Tailoring preparation, structure and photocatalytic activity of layer-by-layer films for degradation of different target molecules

“…The SEM images of the PEI/(PSS/TiO2)n films showed the homogeneity of the films at the micrometer scale, whatever the number of layer pairs, while on the contrary they clearly revealed their heterogeneity at the nanometric scale, which provides to the films their porous structure, as visualized on both top-view and cross-section images (Figures 2 and 3). This porous structure was also observed on PSS/TiO2 LbL films on different substrates in the works of Rongé et al 33 and Dontsova et al 32 While a fairly good coverage of the silicon wafer by TiO2 nanoparticles was already observed for a single layer pair film, the cross sections images did not show any stratified structure with well-defined polyelectrolyte and titania layers, and the surface coverage became total and the films became denser with the increase in the number of layer pairs (Figure 3). An average thickness increase of 43 nm per layer pair was derived from the film cross section analysis, in agreement with the ellipsometry results (Table 2 and Figure 1B).…”

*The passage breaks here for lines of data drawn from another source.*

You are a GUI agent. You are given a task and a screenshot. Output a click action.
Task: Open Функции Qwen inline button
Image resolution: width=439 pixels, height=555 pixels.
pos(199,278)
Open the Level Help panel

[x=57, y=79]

“…This can also be put into perspective with Rongé et al, who correlated a decrease in the apparent kinetic rate constant for methylene blue degradation when increasing the layer pair deposition time, to the construction of denser TiO2/polyelectrolyte films. 33 Upon the addition of layers, the film structure was reported to be self-organized and to become more compact, with a reduction of the film's porosity.…”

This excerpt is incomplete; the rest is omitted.